The level of dependency of business on supply chains has grown over the years. The changes happening around us have all brought up the need for replacing legacy practices with innovative ones; the kind that have disrupted already established systems and formed new ways to bring in efficiency and effectiveness, finance included.
The modern-day CFO has a very important responsibility when it comes to successfully integrating supply chains with the changes facing organizational success and growth. Positioned to identify the deficiencies in the supply chains, they can act in time and revamp supply chains to better serve the company. While they may not be perfectly placed to make these changes immediately or solely, they definitely hold the key to innovate for a better future.
With decisions made in vacuum and the failure to move its management out of silos, organizations choose to work with unexpected risks that hinder growth and innovation. Modern-day CFOs are equipped to operate with their fact-based view of the organization, use insights to offer solutions for core business problems and accelerate informed decision-making – optimizing supply chain costs.
Here is a look at the strategic shift that modern CFOs have adopted in order to manage their supply chains in a better manner that supports their companies and leads to overall success.
Making Use of Analytics
Supply chain disruptions and bottlenecks cost money, serious cash flow issues, and negatively impact the company. Analytics and Business Intelligence have immense potential to solve various supply chain issues. The modern CFO, with the best access to account receivables, manufacturing data and vendor records is rather well placed to combine all of these data streams for the purpose of effective analytics.
Generating more value
CFOs collaborating with supply chains, maximize the value created inside an organization, via study of the deficiencies that make up for the diminished functioning of supply chains. Making these choices alters the way most organizations interact with their supply chains and help bring in value-added benefits at a broader level. The CFO is again well placed to spearhead these changes because of his/her access to valuable data.

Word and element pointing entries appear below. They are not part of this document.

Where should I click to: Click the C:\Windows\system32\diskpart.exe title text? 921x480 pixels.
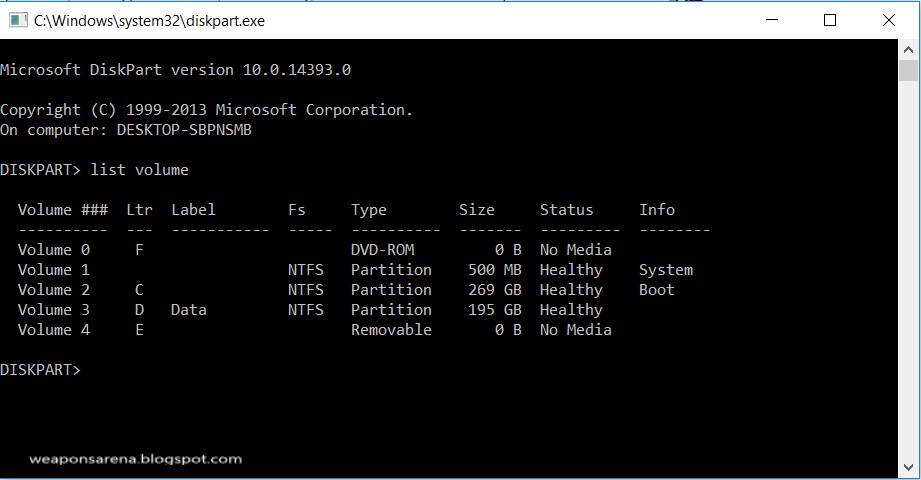pyautogui.click(x=149, y=20)
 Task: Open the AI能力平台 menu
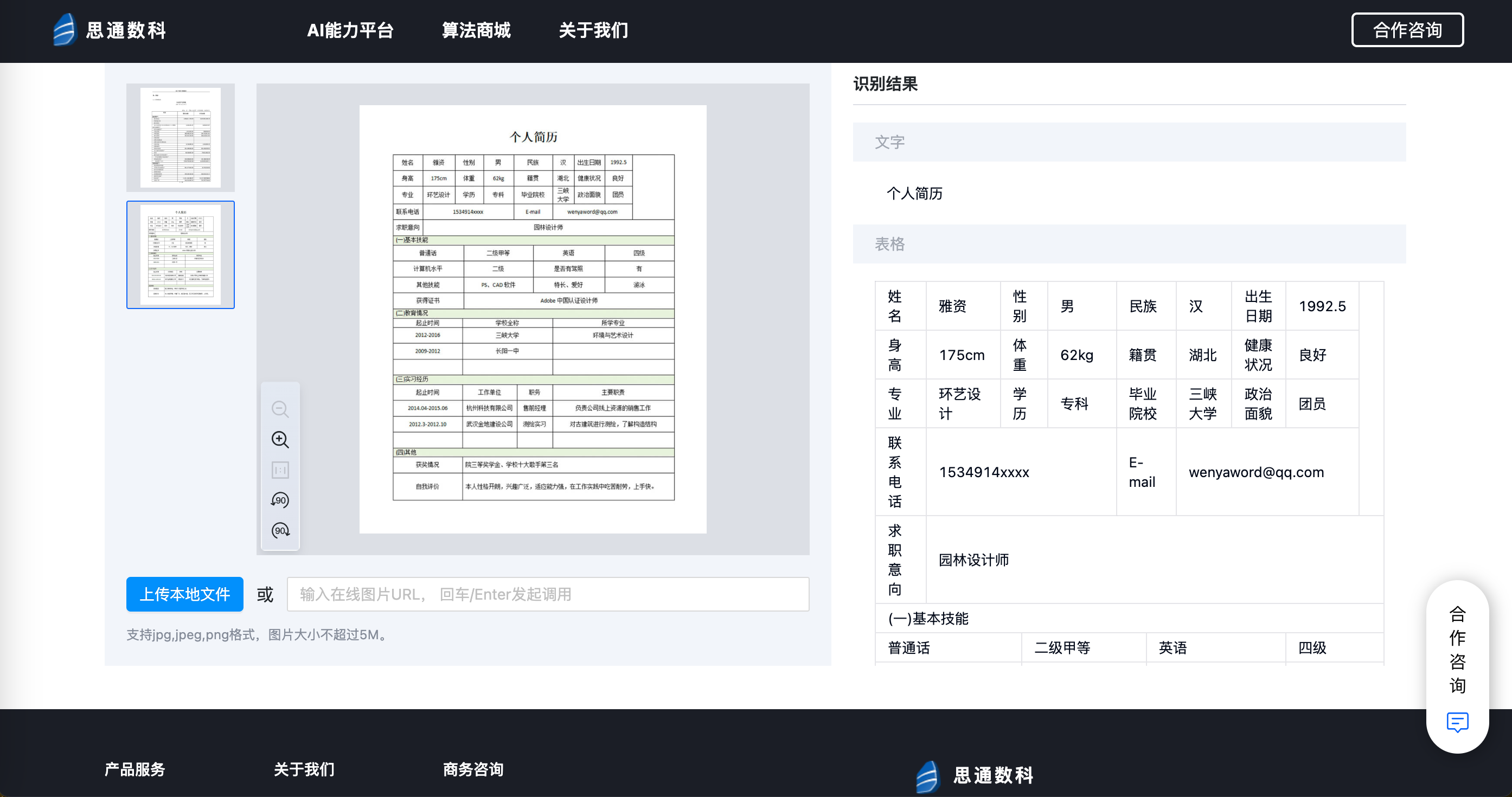click(350, 30)
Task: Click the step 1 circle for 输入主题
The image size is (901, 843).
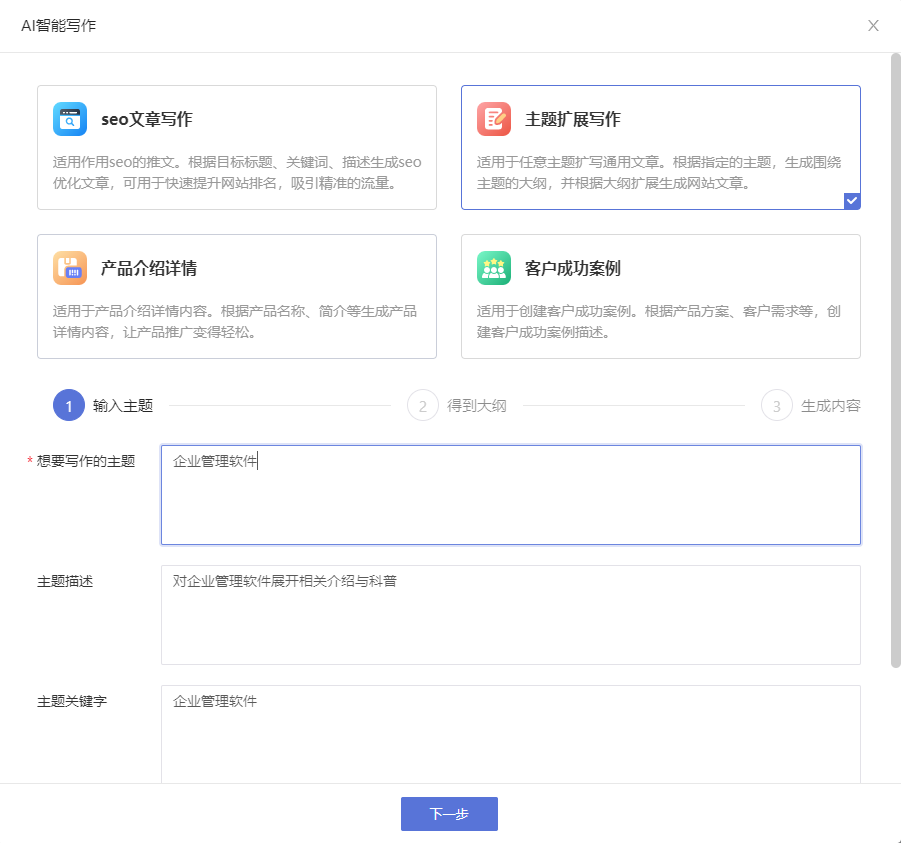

Developing a partnership model of business function with the supply chains can offer business organizations some very tangible benefits. This is because this mode of specificity helps a CFO choose the right partners as supply chains and consequently decrease the number of firms, they would deal with. Not only can this bring down costs but would also hold for the increased efficiency of an organization.
Supply Chain reinvention
An improved management system can help a CFO essentially move certain parts of the supply chain in order to cut out the operating costs that come out of bypassing lengthy transportation logistics. Scenario planning is also helping CFOs successfully optimize supply chain in regard to the constantly changing demand forecasts of today’s markets, such an action would initiate valuable cost-cutting methods.
Enabling change in efficiency
Organizations want to optimize, to do more with less, to maximize return while minimizing effort. The nature of competition has fundamentally changed. So, established companies are responding and defending themselves accordingly. At the heart of this modern CFO drive, is the need to have greater transparency, to be able to see all the moving parts, and work them in organizational favor.
A study found that 48% of the organizations that enabled collaboration between CFOs and supply chain leaders reported earnings before interest, taxes, depreciation, and amortization (EBITDA) growth increases of more than 5% in their company over the past year, compared with just 22% of those with a more traditional relationship.
Ultimately, it is impossible to make changes without knowing what you have to change in the first place. The next-generation CFO is a change agent aligned to the supply chain, driving resiliency, agility and financial efficiency. They are capable of identifying ways to increase supply chain diversity, avoiding similar situations that lead to lost revenue and understanding the expenses that come with building supply chain resilience. Hence, traditional CFOs need to ramp up, and introduce changes in themselves/the system to drive value, growth, and success.